Essentially we try to load using LOAD_WITH_ALTERED_SEARCH_PATH. If that fails, then we try LOAD_LIBRARY_SEARCH_DEFAULT_DIRS.

LOAD_LIBRARY_SEARCH_DEFAULT_DIRS is a combination of the following:

LOAD_LIBRARY_SEARCH_APPLICATION_DIR
LOAD_LIBRARY_SEARCH_USER_DIRS (e.g. directories set with AddDllDirectory)
LOAD_LIBRARY_SEARCH_SYSTEM32

Alternatively, the contingency loading could be restricted to LOAD_LIBRARY_SEARCH_USER_DIRS.

mkitti · December 2, 2022, 4:48am

I created a reduced pull request here:

github.com/JuliaLang/julia

Add LOAD_LIBRARY_SEARCH_USER_DIRS for DLL loading

JuliaLang:master ← mkitti:mk/load_library_search_user_dirs

opened 04:09AM - 02 Dec 22 UTC

mkitti

+12 -0

Currently, we use `LOAD_WITH_ALTERED_SEARCH_PATH` to load DLL libraries on Windo…ws.

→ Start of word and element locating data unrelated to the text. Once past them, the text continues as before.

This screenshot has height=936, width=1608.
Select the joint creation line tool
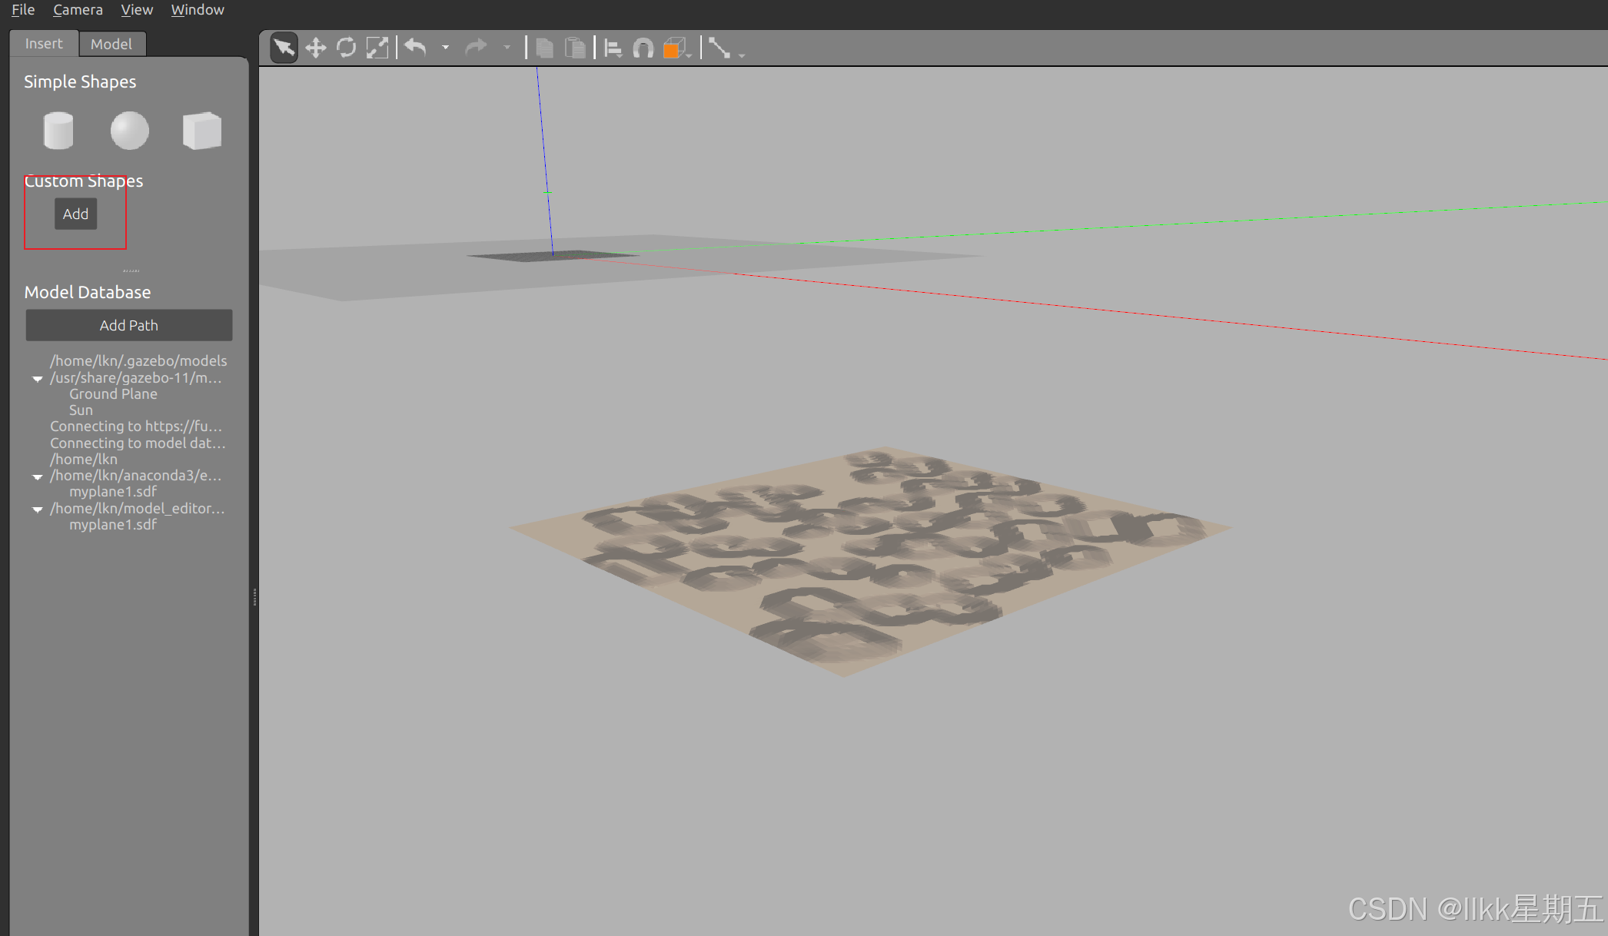pyautogui.click(x=719, y=48)
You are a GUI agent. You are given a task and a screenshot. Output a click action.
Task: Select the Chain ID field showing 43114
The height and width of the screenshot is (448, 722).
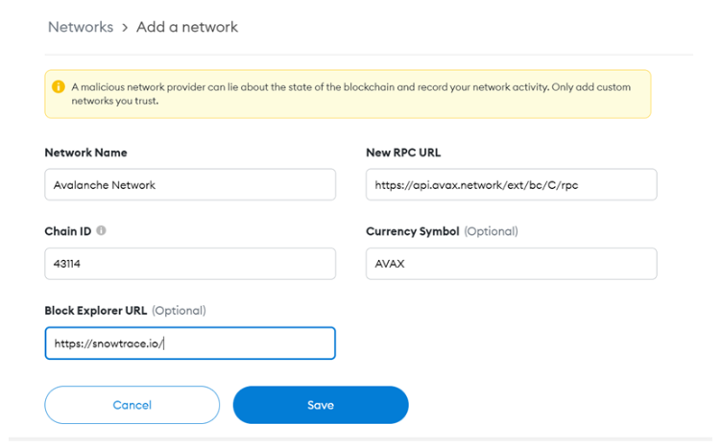click(x=190, y=264)
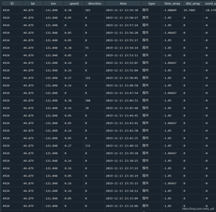Screen dimensions: 216x212
Task: Sort by the lat column header
Action: pos(32,3)
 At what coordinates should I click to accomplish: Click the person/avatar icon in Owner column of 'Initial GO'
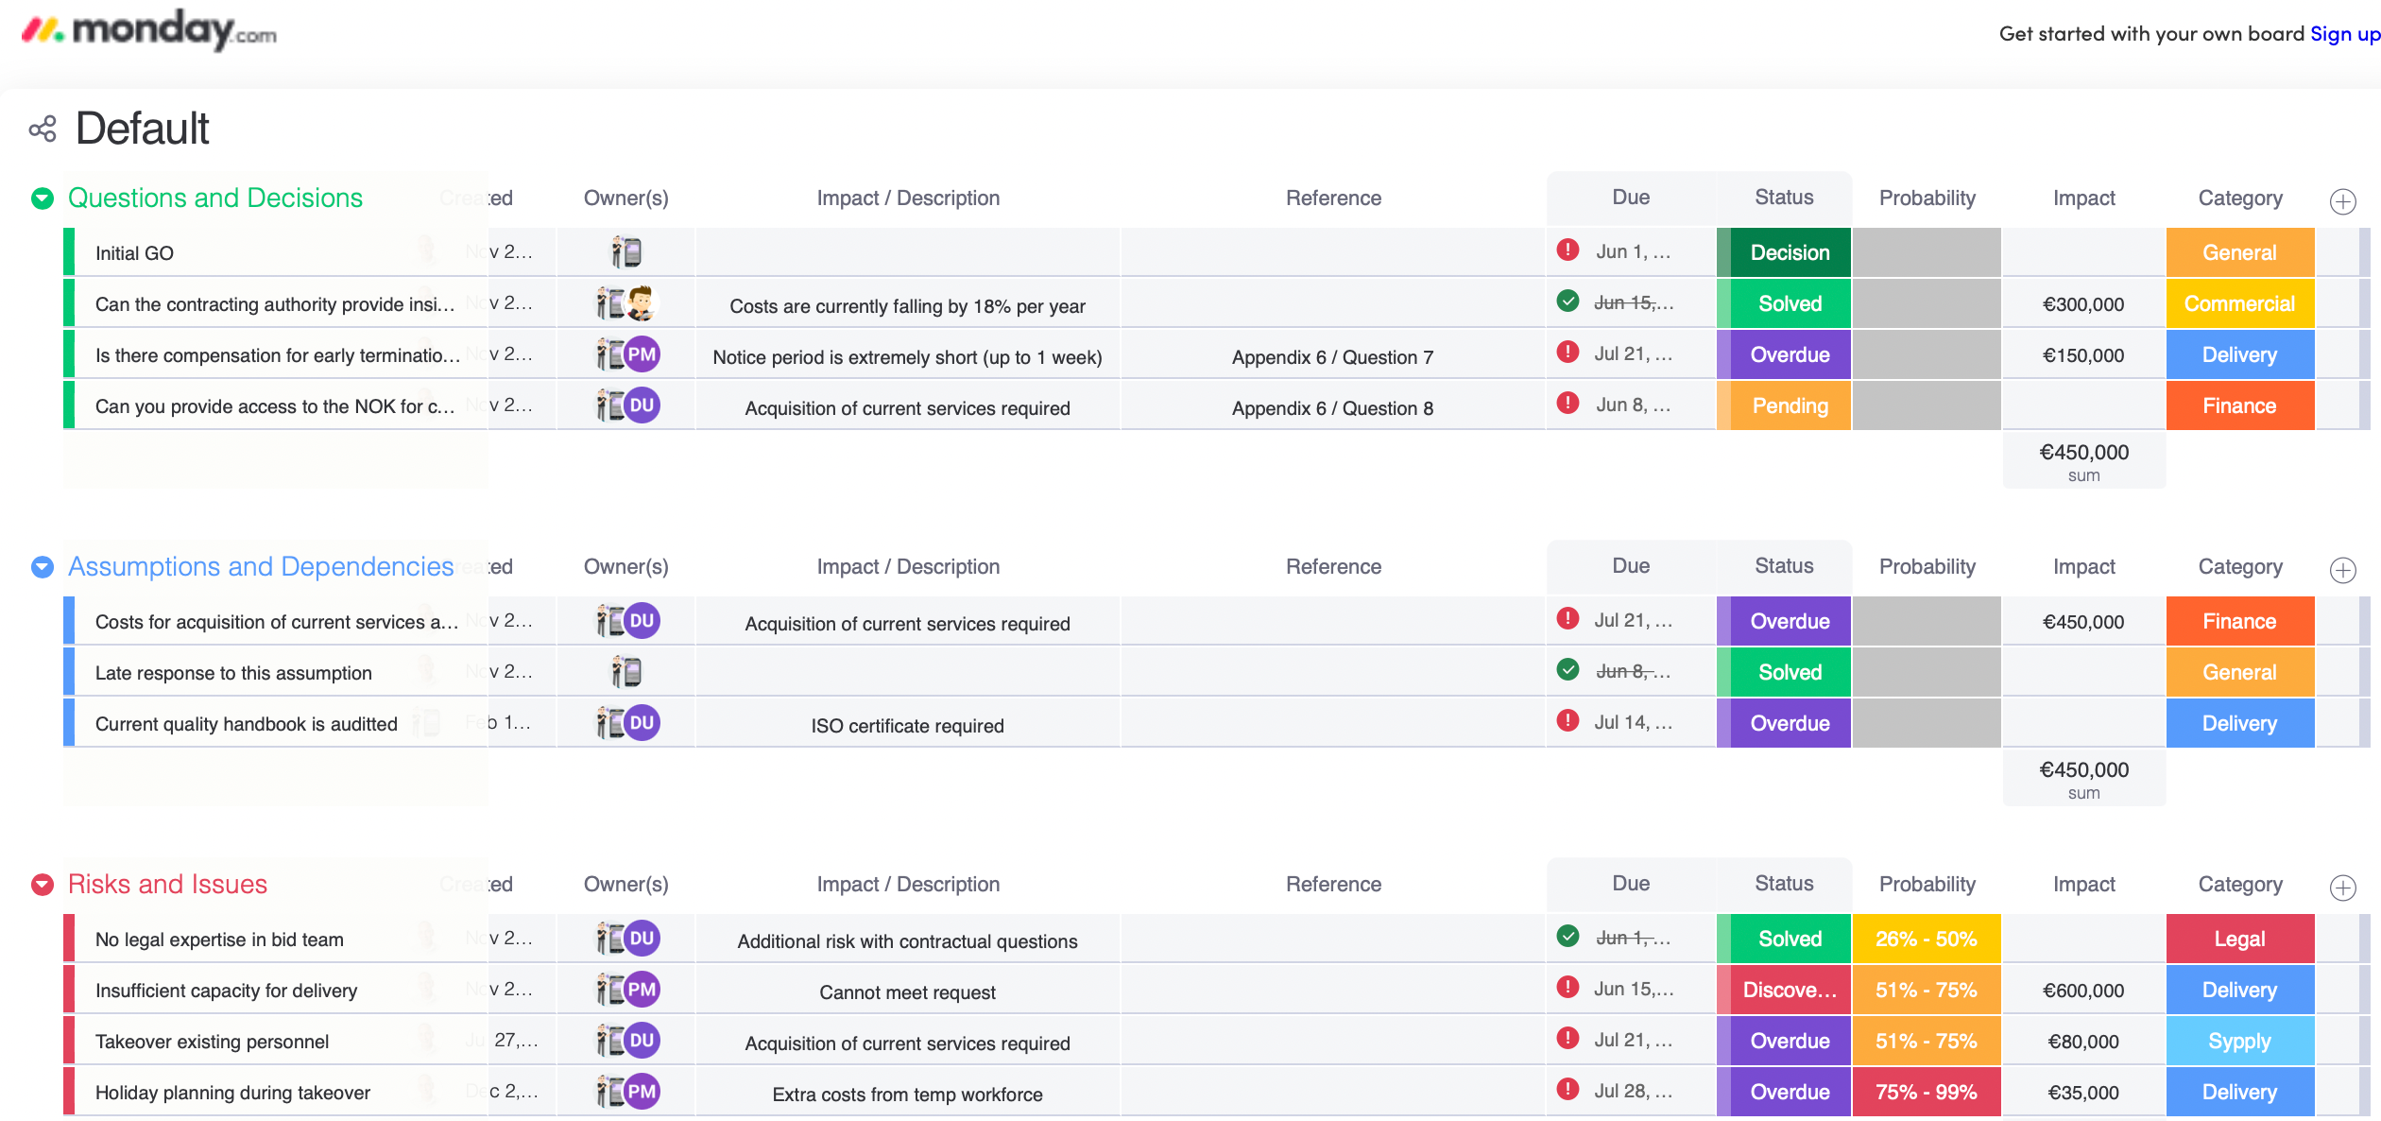tap(625, 250)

With this pull request, if loading with the above fails, we use `LOAD_LIBRARY_SEARCH_USER_DIRS`. This is a minimalist version of the idea proposed on [Discourse](https://discourse.julialang.org/t/use-modern-secure-windows-api-for-dlopen/90171/5). Rather than replacing `LOAD_WITH_ALTERED_SEARCH_PATH` with `LOAD_LIBRARY_SEARCH_DEFAULT_DIRS`, we only use `LOAD_LIBRARY_SEARCH_USER_DIRS` if loading with ``LOAD_WITH_ALTERED_SEARCH_PATH` fails. This allows the user to manually build a search list of directories via `AddDllDirectory`. ```julia @ccall "kernel32".AddDllDirectory(library::Cwstring)::Ptr{Nothing} ``` https://learn.microsoft.com/en-us/windows/win32/api/libloaderapi/nf-libloaderapi-loadlibraryexw

The pull request makes use of LOAD_LIBRARY_SEARCH_USER_DIRS if loading with LOAD_WITH_ALTERED_SEARCH_PATH fails.